**WHAT TO DO:** Begin with the line containing "Open the 全部 resource type dropdown" and reproduce it and all later lines exactly, through the last line of the records. Add nothing else.

##### EXERCISE INPUTS

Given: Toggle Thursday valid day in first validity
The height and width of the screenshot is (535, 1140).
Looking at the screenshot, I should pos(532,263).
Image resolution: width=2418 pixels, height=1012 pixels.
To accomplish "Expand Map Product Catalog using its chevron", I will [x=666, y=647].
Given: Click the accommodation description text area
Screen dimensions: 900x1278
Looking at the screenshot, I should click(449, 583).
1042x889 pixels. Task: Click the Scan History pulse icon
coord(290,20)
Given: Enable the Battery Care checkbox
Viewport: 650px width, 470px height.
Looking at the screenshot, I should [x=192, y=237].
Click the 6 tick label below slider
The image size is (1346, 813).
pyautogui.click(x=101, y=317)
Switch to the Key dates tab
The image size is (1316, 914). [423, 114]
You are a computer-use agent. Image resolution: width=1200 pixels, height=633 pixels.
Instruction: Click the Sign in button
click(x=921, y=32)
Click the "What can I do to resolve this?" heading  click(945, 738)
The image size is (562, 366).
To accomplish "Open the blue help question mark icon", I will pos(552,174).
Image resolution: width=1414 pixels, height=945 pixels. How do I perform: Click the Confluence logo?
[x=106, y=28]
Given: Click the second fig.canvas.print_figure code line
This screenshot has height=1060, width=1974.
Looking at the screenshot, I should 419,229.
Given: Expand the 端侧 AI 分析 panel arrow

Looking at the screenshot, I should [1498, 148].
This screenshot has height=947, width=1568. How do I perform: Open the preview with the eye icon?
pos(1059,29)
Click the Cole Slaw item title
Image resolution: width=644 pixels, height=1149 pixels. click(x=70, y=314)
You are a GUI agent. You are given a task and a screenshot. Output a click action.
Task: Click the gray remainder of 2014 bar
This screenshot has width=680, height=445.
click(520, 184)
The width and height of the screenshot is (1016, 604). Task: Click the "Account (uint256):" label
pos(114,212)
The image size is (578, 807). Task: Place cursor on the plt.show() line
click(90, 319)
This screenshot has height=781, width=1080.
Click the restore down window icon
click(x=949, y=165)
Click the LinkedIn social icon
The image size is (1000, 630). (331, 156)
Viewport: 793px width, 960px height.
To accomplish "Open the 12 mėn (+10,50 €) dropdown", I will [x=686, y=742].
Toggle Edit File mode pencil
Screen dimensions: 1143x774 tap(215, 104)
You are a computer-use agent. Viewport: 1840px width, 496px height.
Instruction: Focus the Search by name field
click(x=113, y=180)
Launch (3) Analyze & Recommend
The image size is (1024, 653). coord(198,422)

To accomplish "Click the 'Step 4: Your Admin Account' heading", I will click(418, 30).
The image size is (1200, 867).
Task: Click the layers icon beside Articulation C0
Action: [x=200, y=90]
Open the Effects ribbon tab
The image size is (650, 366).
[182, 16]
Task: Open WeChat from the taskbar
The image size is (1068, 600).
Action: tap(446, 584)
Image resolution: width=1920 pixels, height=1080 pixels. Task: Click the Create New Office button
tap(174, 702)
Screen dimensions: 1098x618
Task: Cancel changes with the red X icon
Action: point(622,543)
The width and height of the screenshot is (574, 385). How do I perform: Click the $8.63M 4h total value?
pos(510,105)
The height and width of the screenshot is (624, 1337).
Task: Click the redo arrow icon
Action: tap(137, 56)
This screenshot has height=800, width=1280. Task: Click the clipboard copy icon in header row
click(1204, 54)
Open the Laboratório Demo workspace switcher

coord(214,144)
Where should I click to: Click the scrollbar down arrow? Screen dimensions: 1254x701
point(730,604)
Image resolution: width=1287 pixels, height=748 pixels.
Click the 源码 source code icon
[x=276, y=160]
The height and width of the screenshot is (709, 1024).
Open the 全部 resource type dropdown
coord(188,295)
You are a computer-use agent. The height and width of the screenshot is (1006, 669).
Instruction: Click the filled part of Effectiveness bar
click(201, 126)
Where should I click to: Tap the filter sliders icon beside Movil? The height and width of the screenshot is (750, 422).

##########

**RESPONSE:**
Open the 全部 resource type dropdown
coord(188,295)
You are a computer-use agent. The height and width of the screenshot is (1006, 669).
Instruction: Click the filled part of Effectiveness bar
click(201, 126)
Where should I click to: Tap the filter sliders icon beside Movil? The height and width of the screenshot is (750, 422).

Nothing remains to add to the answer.